39. — Bouddha, manifestant sa doctrine, prononça ces mots : L’homme qui pratique la vertu est semblable à celui qui mange du miel ; le miel, soit au dedans, soit au dehors, est plein de douceur.
Il en est ainsi de mes prières : leur vérité est très savoureuse ; celui qui marche entrera dans la voie.
40. — Bouddha, manifestant sa doctrine, prononça ces mots : L’homme qui, en pratiquant la vertu, s’applique à extirper la racine de ses passions, est semblable à celui qui déroule entre ses
doigts les perles d’un chapelet ; s’il va les prenant une à une, il arrive facilement au terme ; en extirpant un à un ses mauvais penchants, on obtient la perfection.
41. — Bouddha, manifestant sa doctrine, prononça ces mots : Le Charmana qui pratique la vertu doit se regarder comme le bœuf à long poil, qui, chargé de bagages, chemine au milieu d’un profond
bourbier ; harassé de fatigue, il n’ose regarder ni à droite, ni à gauche, espérant toujours sortir de la boue et arriver au lieu du repos.
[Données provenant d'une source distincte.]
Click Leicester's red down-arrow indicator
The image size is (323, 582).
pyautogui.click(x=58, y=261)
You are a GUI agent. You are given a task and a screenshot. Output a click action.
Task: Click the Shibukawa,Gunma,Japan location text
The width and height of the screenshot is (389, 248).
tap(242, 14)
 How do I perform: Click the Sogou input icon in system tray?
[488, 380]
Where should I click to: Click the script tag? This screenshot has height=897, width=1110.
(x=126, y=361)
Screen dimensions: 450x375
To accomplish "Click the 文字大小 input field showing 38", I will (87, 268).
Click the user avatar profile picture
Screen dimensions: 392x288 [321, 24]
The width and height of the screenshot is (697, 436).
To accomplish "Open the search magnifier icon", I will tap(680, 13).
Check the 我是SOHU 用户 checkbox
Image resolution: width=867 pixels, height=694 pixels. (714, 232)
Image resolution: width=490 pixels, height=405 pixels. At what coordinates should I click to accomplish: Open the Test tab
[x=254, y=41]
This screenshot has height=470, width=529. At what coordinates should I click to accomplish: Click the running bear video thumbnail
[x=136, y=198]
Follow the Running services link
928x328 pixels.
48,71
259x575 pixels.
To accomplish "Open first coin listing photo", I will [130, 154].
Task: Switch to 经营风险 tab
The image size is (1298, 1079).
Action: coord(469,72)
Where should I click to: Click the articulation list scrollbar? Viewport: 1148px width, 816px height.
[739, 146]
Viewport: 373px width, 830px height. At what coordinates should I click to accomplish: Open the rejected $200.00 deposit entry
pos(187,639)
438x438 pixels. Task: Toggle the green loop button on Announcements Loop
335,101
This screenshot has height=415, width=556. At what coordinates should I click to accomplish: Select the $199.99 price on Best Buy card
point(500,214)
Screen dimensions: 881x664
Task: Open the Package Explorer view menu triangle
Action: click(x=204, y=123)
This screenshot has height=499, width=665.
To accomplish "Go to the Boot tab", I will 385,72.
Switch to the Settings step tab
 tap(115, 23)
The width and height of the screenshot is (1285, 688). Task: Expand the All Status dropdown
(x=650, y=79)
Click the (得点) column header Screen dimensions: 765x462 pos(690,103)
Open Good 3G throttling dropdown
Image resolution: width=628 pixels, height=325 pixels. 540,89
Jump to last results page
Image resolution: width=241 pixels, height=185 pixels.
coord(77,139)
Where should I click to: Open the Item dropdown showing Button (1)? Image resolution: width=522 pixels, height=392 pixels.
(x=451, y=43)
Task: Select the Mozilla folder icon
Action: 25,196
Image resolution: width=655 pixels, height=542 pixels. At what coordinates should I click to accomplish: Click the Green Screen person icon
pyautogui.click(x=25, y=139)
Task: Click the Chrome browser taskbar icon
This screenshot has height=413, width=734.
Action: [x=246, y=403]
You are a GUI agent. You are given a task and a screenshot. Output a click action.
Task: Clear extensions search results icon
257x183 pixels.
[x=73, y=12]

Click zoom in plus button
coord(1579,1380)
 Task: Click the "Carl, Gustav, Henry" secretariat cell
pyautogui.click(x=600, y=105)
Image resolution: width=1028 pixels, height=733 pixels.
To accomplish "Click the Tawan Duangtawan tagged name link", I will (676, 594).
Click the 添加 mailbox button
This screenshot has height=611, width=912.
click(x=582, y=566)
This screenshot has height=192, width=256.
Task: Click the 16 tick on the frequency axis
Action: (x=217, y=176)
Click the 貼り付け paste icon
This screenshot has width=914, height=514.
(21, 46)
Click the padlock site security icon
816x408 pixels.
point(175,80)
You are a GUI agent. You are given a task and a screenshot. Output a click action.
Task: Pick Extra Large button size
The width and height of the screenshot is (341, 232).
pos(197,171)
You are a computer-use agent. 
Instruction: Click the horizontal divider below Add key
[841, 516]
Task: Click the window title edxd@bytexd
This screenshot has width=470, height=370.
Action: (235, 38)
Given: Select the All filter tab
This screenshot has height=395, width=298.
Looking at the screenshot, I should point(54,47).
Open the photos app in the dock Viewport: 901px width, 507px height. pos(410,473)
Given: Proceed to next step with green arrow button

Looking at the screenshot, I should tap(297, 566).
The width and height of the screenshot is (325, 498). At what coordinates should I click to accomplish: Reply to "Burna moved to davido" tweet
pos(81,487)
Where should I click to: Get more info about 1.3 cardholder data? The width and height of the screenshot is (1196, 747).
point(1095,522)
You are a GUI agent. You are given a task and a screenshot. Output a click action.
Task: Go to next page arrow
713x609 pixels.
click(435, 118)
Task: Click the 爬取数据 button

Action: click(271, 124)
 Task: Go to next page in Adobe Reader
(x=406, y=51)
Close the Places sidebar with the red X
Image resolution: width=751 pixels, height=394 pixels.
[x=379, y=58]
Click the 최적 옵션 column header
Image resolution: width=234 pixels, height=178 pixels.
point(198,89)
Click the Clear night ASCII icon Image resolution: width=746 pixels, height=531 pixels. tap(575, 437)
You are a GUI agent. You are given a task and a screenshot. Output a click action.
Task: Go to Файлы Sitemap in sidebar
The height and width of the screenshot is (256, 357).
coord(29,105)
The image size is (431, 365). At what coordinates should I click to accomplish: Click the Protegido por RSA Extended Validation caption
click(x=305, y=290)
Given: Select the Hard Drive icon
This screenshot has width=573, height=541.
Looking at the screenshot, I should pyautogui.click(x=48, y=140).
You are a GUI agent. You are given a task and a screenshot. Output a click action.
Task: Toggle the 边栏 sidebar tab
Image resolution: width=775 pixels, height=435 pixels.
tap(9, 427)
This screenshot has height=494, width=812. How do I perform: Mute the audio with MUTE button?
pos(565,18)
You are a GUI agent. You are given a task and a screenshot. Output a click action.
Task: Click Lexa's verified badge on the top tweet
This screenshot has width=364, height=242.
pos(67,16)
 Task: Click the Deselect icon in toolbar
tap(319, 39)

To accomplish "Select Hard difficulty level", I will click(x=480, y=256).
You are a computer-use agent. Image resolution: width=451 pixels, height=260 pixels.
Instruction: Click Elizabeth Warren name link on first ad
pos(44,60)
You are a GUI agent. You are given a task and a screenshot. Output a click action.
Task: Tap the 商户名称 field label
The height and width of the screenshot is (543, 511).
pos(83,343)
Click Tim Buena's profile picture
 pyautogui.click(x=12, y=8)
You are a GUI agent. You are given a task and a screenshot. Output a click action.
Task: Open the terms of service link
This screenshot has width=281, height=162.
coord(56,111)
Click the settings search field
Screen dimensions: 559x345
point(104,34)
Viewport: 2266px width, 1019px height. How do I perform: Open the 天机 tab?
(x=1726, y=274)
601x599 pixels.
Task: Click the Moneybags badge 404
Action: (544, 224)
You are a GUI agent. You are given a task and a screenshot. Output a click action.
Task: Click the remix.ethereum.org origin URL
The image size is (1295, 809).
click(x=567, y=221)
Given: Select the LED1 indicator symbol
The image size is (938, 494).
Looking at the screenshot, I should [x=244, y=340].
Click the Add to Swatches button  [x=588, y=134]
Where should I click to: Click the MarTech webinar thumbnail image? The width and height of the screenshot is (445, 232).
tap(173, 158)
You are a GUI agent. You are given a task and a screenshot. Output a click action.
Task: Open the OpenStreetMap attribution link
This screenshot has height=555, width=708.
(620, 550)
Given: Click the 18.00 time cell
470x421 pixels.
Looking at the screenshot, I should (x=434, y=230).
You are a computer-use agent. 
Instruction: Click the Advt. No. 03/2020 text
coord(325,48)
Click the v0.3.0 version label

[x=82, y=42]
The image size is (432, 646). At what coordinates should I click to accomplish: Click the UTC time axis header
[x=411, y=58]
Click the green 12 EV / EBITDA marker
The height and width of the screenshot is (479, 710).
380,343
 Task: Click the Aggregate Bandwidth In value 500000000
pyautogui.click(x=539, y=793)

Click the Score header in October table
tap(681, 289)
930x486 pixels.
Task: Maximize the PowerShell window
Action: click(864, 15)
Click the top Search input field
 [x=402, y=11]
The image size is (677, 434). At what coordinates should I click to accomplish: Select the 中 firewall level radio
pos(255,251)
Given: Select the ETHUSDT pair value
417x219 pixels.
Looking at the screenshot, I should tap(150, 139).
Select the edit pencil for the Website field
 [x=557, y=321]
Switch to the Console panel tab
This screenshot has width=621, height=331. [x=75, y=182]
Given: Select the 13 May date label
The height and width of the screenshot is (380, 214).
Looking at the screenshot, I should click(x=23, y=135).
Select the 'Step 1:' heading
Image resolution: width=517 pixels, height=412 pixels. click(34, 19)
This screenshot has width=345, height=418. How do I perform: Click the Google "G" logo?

Le Charmana qui regarde ses passions comme plus
terribles que cette boue, s’il ne détourne jamais les yeux de la vertu, obtiendra l’exemption de tout chagrin.
42. — Bouddha, manifestant sa doctrine, prononça ces mots : Je regarde la dignité des rois et des princes comme des gouttes d’eau aux fissures des montagnes. — Je regarde les monceaux d’or et les
pierres précieuses comme de la brique et des pierres. — Je regarde les habits de soie et de taffetas comme de vieux haillons. — Je regarde les dix mille grands mondes comme autant de grains de
moutarde. — Je regarde l’eau des quatre mers comme l’eau dont on se sert pour laver les pieds. — Je regarde la prudence et ses moyens comme un navire rempli de trésors. — Je regarde l’étude des
grandes prières comme l’or et la soie présagés dans les songes. — Je regarde l’étude. de la doctrine de Bouddha comme une fleur qui est devant les yeux. — Je regarde les contemplations extatiques
comme une colonne aussi ferme que la montagne Soumiry. — Je regarde la poursuite du Nirvan comme une veille pendant le jour et pendant la nuit. — Je regarde la rectitude et la fourberie
comme un bal de six dragons.— Je regarde la classe des gens paisibles et tranquilles comme un champ où germent les vérités. — Je regarde les mutations de la fortune comme l’arbre des quatre
saisons.
Les Biktcho ayant entendu les enseignements que Bouddha venait de prononcer, tous, pleins de joie, se mirent à sa suite.